- Stored data -
---*---

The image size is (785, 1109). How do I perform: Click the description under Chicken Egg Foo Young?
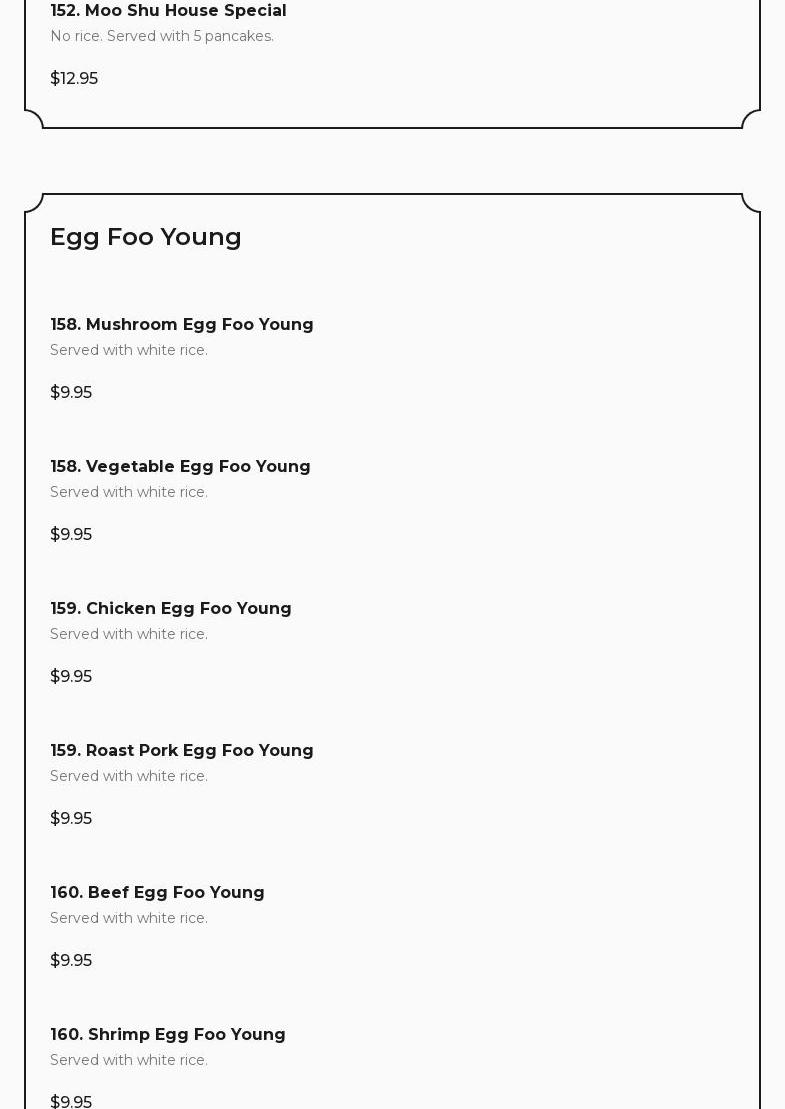(x=129, y=634)
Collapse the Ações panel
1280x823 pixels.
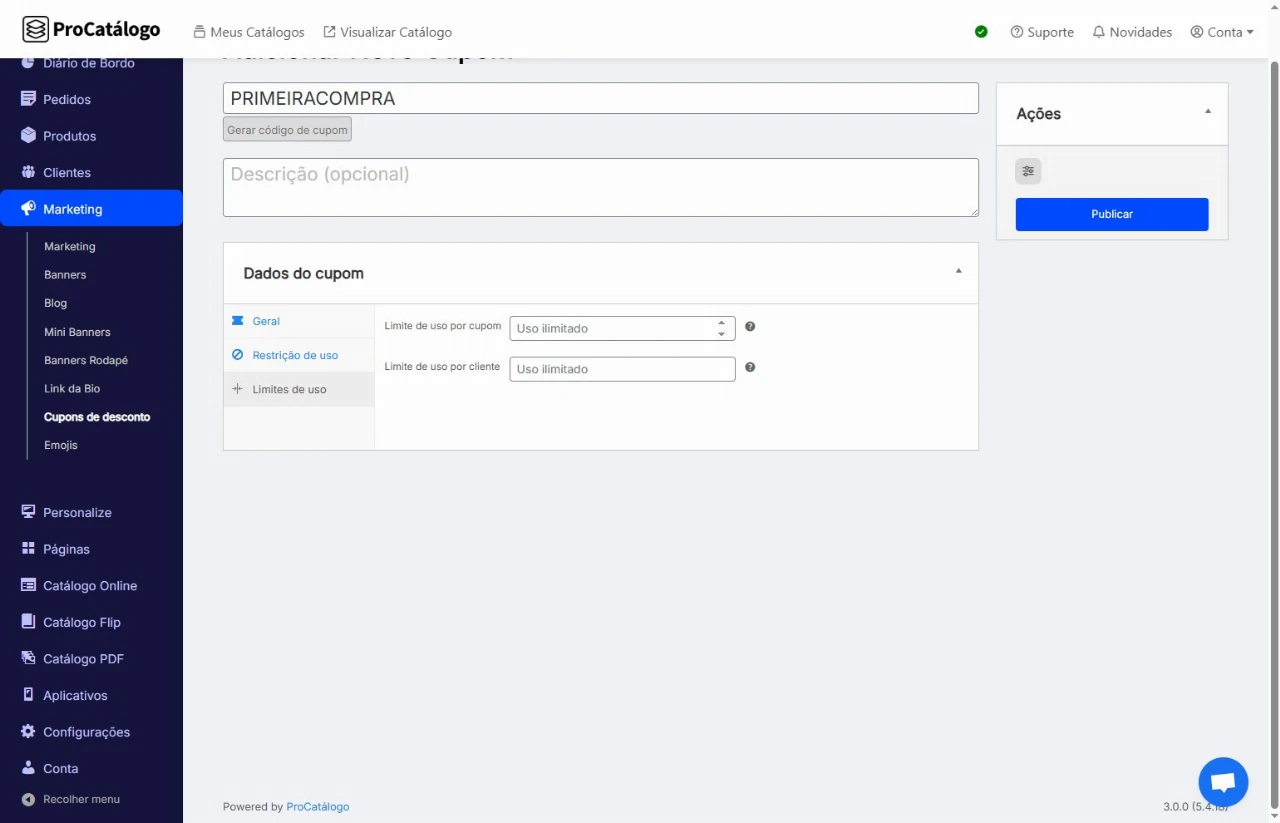(1207, 112)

---*---

- TRY IT -
Reprint the data verbatim, pictures excluded.

- ANSWER BELOW -
The image size is (785, 1109). How do I perform: Click the description under Chicken Egg Foo Young?
(x=129, y=634)
Collapse the Ações panel
1280x823 pixels.
(1207, 112)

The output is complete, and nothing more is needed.